- SUPPLIED INFORMATION -
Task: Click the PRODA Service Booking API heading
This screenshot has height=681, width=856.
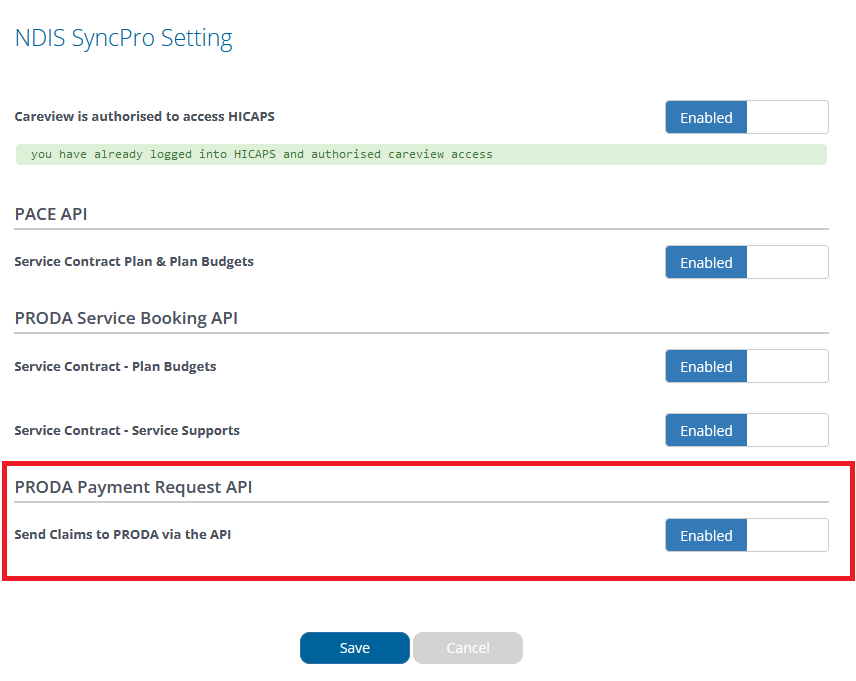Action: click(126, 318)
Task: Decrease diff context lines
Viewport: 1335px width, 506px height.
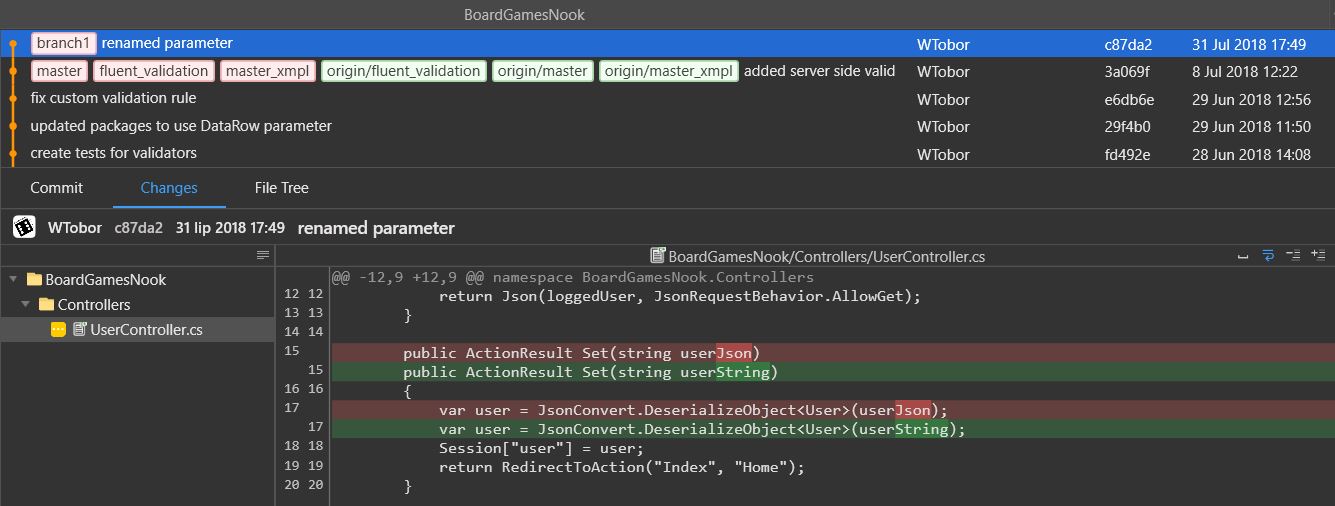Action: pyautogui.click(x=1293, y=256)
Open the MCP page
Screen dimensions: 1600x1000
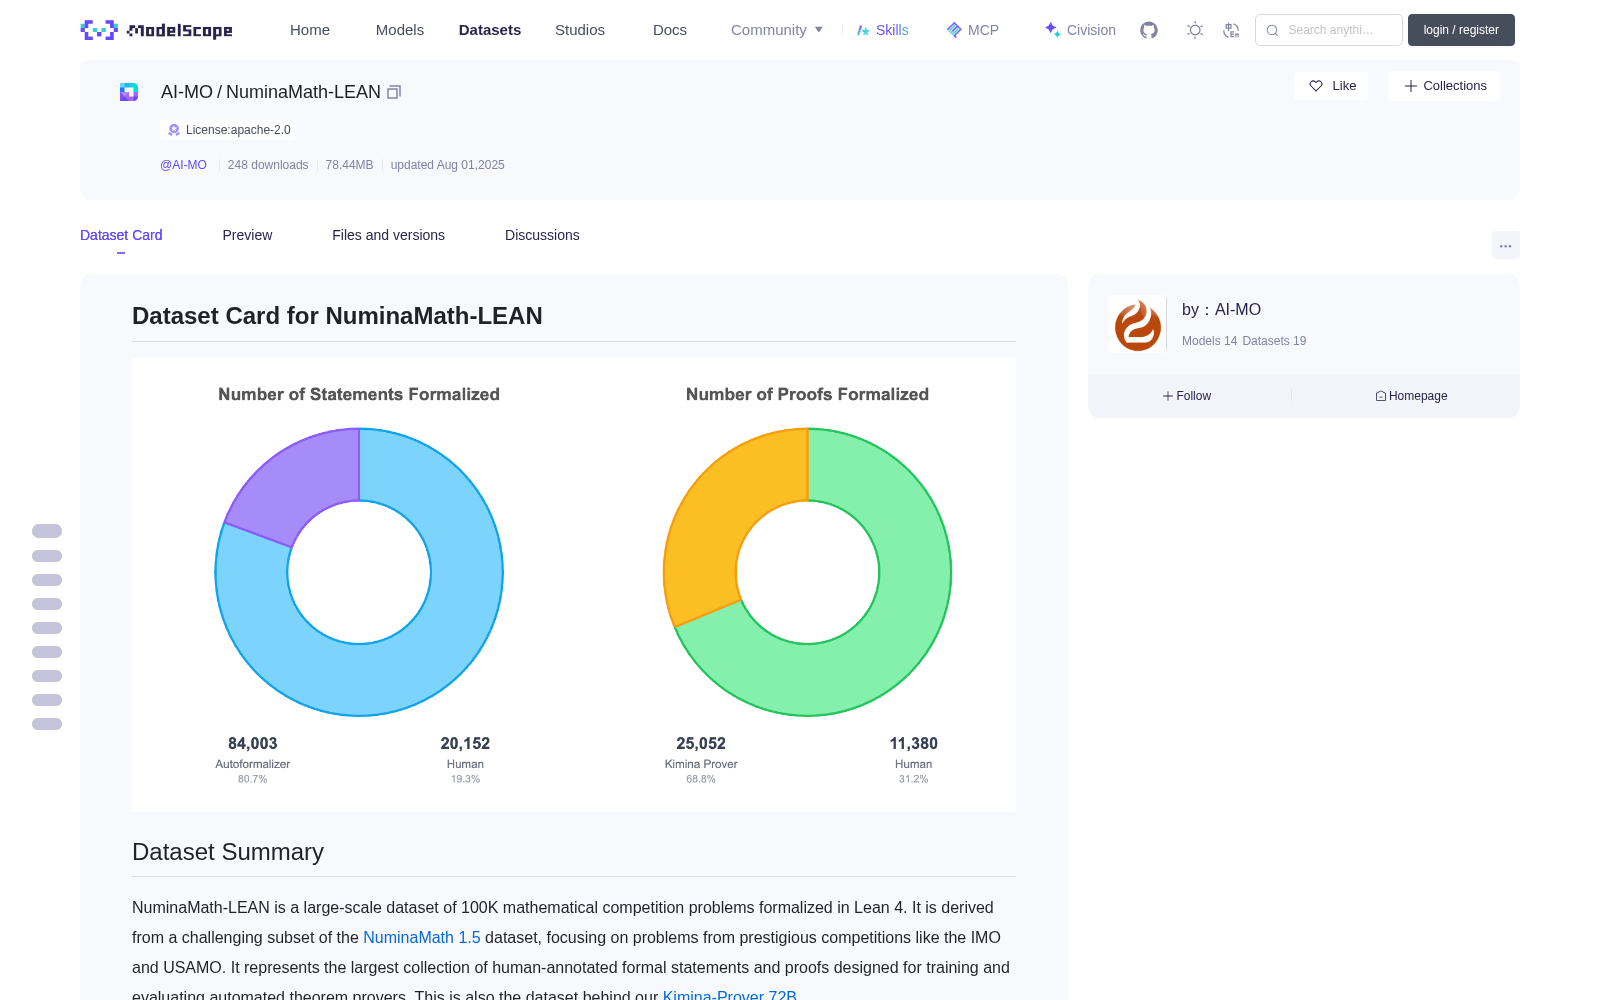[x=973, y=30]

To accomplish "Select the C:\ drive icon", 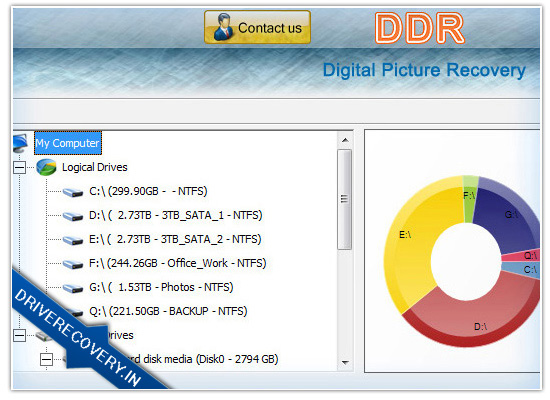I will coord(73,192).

* * *

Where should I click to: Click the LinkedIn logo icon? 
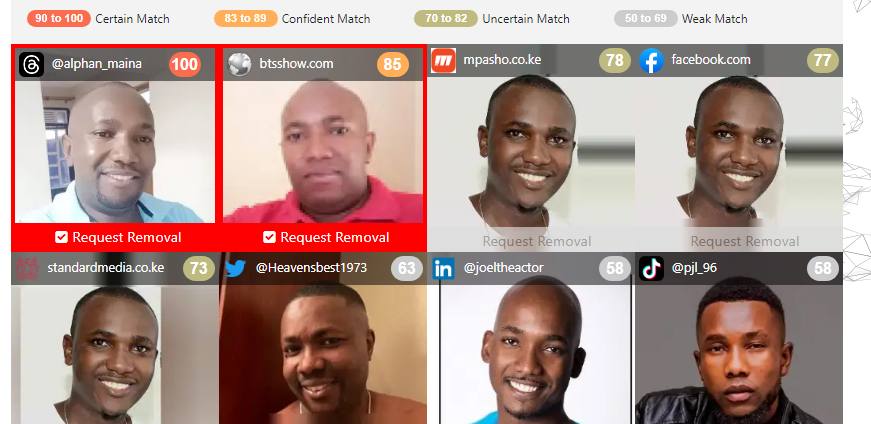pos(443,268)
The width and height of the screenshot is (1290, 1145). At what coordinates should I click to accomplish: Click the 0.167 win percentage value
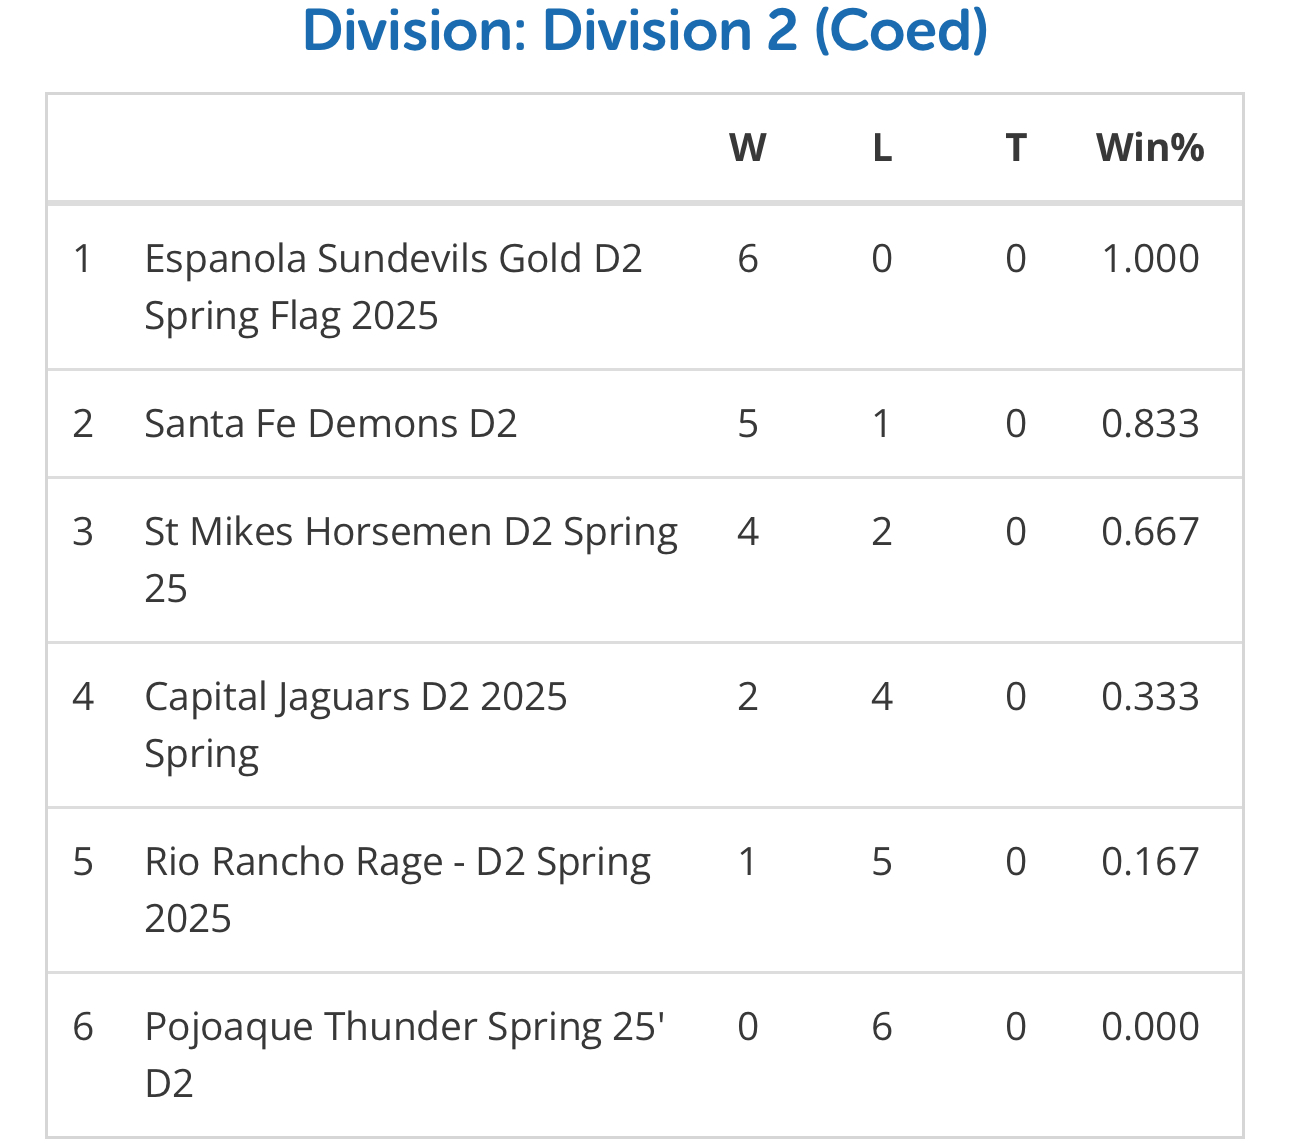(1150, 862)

- INSTRUCTIONS FOR THE TASK -
Please revise the part of the records that opens with the line containing "The width and" and closes with the line containing "(1150, 862)", replacing "win percentage value" with "win percentage number" and changing nothing else. Return only those lines, without the pictures.

- TASK ANSWER -
The width and height of the screenshot is (1290, 1145). At what coordinates should I click to accomplish: Click the 0.167 win percentage number
(1150, 862)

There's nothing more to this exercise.